**Problem statement**:
Search the material and gather each line with "computer" in it.

[Source records — start]

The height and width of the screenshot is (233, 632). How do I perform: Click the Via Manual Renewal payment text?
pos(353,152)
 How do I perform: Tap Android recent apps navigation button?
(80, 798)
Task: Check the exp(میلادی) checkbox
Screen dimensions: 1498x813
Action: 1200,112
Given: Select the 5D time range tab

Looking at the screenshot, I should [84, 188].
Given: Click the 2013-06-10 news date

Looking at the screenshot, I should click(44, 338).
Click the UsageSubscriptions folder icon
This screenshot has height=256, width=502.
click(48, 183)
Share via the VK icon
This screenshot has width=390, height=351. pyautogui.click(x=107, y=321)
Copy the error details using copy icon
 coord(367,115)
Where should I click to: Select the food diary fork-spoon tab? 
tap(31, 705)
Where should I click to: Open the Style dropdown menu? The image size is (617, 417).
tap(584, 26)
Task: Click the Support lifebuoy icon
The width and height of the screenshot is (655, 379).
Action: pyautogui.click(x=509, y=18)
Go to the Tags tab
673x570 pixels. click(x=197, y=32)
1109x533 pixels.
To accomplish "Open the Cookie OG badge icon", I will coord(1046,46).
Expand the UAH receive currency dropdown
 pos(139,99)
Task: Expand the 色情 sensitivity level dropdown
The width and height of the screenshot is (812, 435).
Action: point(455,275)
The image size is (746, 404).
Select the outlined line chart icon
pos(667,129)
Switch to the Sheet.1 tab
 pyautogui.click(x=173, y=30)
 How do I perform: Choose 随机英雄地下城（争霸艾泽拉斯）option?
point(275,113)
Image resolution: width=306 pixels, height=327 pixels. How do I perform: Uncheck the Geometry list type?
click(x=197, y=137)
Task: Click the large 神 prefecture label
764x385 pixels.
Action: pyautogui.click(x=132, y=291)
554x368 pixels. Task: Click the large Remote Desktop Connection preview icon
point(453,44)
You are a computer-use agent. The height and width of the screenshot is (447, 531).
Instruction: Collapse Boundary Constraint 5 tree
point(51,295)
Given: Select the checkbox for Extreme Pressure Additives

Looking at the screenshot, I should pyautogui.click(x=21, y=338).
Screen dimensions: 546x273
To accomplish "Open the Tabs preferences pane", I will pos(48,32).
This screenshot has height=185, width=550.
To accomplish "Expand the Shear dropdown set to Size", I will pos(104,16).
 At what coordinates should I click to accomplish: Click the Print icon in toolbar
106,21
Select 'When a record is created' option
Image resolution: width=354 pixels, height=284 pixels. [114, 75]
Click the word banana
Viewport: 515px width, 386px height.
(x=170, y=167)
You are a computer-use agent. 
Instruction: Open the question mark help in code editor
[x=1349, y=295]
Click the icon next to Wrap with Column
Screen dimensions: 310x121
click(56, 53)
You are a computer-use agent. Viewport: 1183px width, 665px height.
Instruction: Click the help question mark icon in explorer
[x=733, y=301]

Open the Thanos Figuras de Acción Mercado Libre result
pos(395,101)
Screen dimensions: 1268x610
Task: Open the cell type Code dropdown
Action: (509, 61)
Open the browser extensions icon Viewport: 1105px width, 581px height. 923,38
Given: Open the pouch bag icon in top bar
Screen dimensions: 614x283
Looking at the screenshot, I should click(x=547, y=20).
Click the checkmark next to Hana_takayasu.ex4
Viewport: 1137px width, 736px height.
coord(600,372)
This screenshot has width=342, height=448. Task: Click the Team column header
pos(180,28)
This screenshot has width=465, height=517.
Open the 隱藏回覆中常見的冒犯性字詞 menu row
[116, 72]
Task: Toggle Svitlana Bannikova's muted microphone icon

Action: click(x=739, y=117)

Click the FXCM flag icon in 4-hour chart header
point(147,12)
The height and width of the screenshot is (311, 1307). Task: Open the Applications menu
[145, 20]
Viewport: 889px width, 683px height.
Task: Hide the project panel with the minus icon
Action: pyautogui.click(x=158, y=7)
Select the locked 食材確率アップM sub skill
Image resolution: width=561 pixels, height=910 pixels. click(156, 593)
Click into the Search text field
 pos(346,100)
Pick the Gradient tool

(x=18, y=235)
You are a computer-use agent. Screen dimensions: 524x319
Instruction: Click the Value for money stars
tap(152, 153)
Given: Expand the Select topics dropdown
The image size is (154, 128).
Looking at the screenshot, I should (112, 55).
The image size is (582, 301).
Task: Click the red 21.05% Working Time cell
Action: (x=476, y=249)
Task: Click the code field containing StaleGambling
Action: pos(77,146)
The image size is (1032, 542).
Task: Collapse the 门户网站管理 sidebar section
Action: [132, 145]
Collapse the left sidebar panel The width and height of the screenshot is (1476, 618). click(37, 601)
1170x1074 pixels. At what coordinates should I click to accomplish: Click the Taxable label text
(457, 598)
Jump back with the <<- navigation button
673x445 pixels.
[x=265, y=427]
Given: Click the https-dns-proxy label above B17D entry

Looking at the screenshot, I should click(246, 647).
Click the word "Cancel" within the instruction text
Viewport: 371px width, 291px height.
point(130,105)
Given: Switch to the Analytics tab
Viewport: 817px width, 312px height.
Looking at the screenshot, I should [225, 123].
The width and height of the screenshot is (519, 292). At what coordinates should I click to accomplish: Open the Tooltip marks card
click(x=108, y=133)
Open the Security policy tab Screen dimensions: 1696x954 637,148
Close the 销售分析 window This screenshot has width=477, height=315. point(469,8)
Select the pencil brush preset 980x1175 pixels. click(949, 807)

[Source records — finish]

**Solution to the problem**:
You are a computer-use agent. The height and width of the screenshot is (447, 531).
You are a computer-use agent. 
You are a computer-use agent. Viewport: 1183px width, 665px height.
You are a computer-use agent. Screen dimensions: 524x319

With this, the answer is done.